Frequently asked questions
Is this a standard NIH R01?
It uses R01 structure and review context, but with explicit restrictions and a change-of-direction design requirement. Treating it as a standard R01 can weaken your fit.
Can I include preliminary data if it supports feasibility?
No. The NOFO states applications must not include preliminary data for this mechanism.
Is this recurring or does it expire quickly?
The NOFO is open to multiple rounds in 2026/2027 and beyond, with recurring due dates through August 2028. That does not remove deadlines; it gives repeated cycles.
Can foreign institutions apply as prime?
No. Non-domestic (non-U.S.) entities are not eligible as applicant organizations. Even foreign components of U.S. organizations are not allowed in this context.
Can two senior investigators file together?
Multiple PD/PIs are allowed only if every PD/PI is an ESI and the direction change is true for each applicant.
What is the funding amount?
The NOFO page does not provide a fixed “award ceiling” like a standard challenge grant. It states budgets are not limited to a strict cap, and project budgets should be tied to actual need.
Common mistakes and reviewer penalties
- Submission as if preliminary data were allowed: often a major compliance rejection.
- Weak “new direction” narrative: if this reads as incremental, application risks being judged misaligned at intake or review.

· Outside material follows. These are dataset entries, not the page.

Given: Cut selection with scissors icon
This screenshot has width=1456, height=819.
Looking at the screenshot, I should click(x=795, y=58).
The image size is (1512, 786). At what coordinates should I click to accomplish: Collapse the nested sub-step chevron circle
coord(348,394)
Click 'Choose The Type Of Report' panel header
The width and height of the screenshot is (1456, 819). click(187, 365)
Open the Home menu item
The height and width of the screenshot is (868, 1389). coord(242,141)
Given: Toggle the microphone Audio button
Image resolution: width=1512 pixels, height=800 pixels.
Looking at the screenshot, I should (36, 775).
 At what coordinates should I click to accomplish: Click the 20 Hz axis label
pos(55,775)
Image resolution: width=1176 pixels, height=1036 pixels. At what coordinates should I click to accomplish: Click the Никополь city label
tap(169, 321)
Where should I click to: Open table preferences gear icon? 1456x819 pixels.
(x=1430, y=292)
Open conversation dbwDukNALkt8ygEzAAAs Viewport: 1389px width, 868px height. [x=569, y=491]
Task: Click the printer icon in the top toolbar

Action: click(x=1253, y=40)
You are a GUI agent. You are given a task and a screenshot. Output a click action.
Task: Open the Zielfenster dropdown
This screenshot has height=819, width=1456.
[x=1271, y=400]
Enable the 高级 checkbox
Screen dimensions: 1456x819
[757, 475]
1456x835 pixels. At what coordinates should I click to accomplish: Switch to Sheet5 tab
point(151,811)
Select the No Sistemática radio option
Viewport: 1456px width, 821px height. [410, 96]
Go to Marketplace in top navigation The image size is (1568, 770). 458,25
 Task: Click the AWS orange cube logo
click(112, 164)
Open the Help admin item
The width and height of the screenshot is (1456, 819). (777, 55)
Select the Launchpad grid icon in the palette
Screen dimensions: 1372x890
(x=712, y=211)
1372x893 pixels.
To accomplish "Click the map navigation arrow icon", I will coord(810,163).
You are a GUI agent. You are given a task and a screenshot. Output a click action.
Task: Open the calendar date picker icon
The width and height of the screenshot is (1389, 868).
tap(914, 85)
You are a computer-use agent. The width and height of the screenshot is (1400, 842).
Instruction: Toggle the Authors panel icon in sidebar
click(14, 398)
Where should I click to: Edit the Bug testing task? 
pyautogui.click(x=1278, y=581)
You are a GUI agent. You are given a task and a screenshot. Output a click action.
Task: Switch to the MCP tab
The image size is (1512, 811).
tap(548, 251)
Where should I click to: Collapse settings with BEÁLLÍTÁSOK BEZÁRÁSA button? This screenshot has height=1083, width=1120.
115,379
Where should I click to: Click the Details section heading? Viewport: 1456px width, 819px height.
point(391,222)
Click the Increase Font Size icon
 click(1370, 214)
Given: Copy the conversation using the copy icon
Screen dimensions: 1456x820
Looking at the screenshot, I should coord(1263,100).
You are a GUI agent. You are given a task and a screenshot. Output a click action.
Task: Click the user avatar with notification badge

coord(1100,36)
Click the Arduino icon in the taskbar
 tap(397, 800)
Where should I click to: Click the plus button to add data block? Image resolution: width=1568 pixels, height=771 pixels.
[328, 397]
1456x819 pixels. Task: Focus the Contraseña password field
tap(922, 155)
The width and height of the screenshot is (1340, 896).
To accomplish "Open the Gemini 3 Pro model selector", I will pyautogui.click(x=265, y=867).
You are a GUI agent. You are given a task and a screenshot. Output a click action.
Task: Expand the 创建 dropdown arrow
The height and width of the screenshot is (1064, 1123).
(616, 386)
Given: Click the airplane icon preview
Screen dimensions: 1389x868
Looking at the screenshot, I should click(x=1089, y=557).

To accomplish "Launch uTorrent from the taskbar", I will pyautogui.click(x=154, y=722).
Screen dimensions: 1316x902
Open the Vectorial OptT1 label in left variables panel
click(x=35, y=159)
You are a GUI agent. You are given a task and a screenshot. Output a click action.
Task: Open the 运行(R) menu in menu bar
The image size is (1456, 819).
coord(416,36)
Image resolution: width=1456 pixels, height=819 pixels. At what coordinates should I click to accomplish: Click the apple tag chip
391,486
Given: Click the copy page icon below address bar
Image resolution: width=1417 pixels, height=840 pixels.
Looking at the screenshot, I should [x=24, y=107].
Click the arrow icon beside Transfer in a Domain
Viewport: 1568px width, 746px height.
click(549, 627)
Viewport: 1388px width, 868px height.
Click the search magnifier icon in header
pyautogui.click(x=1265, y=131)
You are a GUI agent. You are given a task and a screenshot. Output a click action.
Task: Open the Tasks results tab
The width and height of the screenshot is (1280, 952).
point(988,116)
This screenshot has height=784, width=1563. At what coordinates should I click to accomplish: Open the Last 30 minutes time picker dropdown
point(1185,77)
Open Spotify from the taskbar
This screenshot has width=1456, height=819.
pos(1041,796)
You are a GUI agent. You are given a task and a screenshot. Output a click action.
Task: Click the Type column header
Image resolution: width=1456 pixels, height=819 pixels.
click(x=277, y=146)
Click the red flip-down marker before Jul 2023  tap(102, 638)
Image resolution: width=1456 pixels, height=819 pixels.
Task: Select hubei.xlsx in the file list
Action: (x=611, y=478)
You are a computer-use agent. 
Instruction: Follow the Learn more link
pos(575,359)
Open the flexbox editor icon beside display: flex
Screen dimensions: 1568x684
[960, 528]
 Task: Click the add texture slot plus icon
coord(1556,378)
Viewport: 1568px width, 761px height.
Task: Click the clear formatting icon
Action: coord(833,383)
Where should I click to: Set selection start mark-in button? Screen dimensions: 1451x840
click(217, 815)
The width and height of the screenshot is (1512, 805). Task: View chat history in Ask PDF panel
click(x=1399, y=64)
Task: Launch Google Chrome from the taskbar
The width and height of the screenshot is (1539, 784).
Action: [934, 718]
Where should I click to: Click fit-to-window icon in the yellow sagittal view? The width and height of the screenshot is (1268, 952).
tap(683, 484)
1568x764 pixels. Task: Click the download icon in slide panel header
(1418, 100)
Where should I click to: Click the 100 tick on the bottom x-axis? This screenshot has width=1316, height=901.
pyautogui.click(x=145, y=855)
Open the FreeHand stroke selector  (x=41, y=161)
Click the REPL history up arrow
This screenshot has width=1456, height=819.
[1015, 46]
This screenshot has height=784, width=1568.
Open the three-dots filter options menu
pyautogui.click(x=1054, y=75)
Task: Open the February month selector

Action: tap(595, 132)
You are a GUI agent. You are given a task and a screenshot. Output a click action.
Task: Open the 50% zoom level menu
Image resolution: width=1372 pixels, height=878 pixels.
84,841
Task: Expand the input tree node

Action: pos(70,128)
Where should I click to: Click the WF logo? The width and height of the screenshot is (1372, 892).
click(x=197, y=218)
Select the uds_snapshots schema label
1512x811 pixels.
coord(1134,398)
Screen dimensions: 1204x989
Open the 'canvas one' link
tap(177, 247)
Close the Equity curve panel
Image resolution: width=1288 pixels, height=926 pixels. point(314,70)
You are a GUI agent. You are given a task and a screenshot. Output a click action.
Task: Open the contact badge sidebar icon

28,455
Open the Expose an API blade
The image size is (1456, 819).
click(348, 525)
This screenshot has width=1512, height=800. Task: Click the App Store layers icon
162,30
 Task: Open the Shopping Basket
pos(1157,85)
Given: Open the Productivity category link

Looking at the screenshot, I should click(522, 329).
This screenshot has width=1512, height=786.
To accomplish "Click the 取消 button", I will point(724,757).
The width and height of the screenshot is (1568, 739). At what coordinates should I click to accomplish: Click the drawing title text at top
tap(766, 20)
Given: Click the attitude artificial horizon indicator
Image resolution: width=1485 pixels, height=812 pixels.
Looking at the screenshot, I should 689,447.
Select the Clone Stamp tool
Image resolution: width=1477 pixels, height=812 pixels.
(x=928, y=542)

- No evidence of environment readiness: since this is pivoting work, reviewer confidence depends on sponsor and institutional support.
- Registration failures: incomplete SAM/eRA/Grants.gov setup is a recurring reason for late, invalid, or rejected submission.
- Assuming recurring cycles means last minute: each cycle still needs full preparation and forms compliance.
Why this can be powerful for the right applicant
For the right profile, PAR-25-322 can be unusually strong because it reduces two common friction points:
- you do not need preliminary data that many PI-level projects depend on for first-cycle competitiveness, and 2) it gives a formal route to pursue a strategic field shift when your skills and environment justify the jump.
The opportunity is best used when the applicant can justify:
- a coherent reason for pivot,
- a realistic methodology that can be launched without relying on pilot data,
- and an institution that can absorb the transition risk.
When those three are present, this mechanism is often reviewed as a true innovation play rather than a compliance edge case.
Official links and contacts
- Official NOFO: https://grants.nih.gov/grants/guide/pa-files/PAR-25-322.html
- NIH E-mail help for general grant process: [email protected]
- Grants.gov support: [email protected]
- eRA/ASSIST help portal: https://www.era.nih.gov/need-help
- Companion mechanism for clinical-trial-eligible line: PAR-25-323 (R01, with clinical trial allowed)
Final recommendation
If your team is an ESI-led group with a genuinely new project angle and no preliminary data requirement, and if your timeline can accommodate NIH-style registrations and compliance from day one, this is one of the strongest NIH opportunities for 2026/2027. If your project has existing preliminary data and a strong incremental pathway, choose a different NOFO instead and avoid fit risk.